- Tu Julie Vikens, zostaw wiadomość, a oddzwonię. Po usłyszeniu sygnału... - po raz kolejny odebrała sekretarka. Naprawdę zależy mi na spotkaniu z Julie, muszę z nią szczerze porozmawiać. Strasznie wkręciła się w nasz związek i mi jej żal, bo była dla mnie tylko dodatkiem.
Znowu uprzedmiotowuję kobiety, Noora cały czas zwraca mi za to uwagę. Gdy wyszedłem od Williama, nie wiedziałem co ze sobą zrobić. Postanowiłem iść do parku, aby się przejść i to wszystko przemyśleć. Jak mam przekonać do siebie Evę? Ciężko mi z tym, że nie chce ze mną być, choć w końcu bym to zdzierżył. Ale nie mogę się pogodzić, że mnie nienawidzi. Usiadłem na ławce, wpatrując się w chuj wie co. Muszę jeszcze zadzwonić do Camilli. Kurwa, tego jest za dużo. Max i Eva, a do tego jeszcze Julie. Ona serio oczekuje, że zamieszkam z nią? Chyba bym zwariował. Rano zajmuje łazienkę na przynajmniej 2 godziny, to chyba wystarczający powód? Postanowiłem pojechać do pracy, chociaż na chwilę. Wolnym spacerem wróciłem pod apartamentowiec Magnussonów i gdy dotarłem do mojego auta, szukałem kluczyków po kieszeniach, ale za cholerę nie mogłem ich znaleźć. Przyznam, tętno niebezpiecznie mi wzrosło, ale pomyślałem, że zostały pewnie u Williama. Wjechałem na ostatnie piętro i pociągnąłem za klamkę. Wszedłem do mieszkania i usłyszałem ten głos. Eva tu była i płakała. Stanąłem na przedpokoju i zauważyłem moje kluczyki. Miałem już wyjść, ale coś kazało mi zostać.

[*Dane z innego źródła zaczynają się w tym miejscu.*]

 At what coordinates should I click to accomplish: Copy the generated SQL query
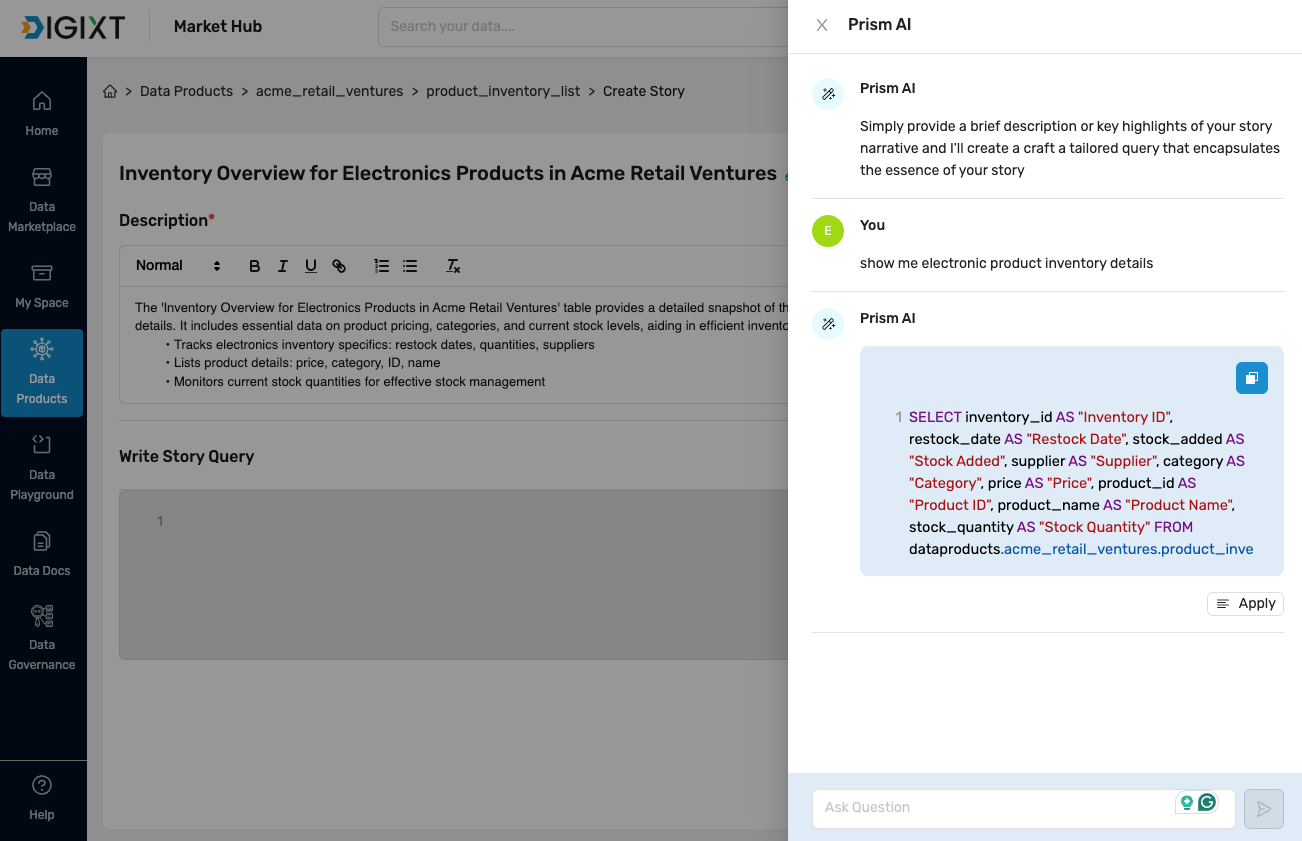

- Ja... - Eva wymamrotała, pociągając nosem. - Ja go nadal tak cholernie kocham i nie mogę się z tego wyleczyć, Noora. - prawdopodobnie w tej chwili blondynka podeszła i ją przytuliła. - Znowu serce mówi mi co innego, a rozum co innego. Głupieję. Chcę schować się w jego ramionach i zaciągnąć jego zapachem, ale po chwili przypominam sobie, jak bardzo mnie zranił. Jak długo cierpiałam po jego zdradzie. Serce mówi mi, abym zaczęła z nim wszystko od nowa. Powoli, na spokojnie, zapominając o przeszłości. - mruknęła, głośno wzdychając. - Ale rozum każe zostawić go z tyłu i iść przed siebie.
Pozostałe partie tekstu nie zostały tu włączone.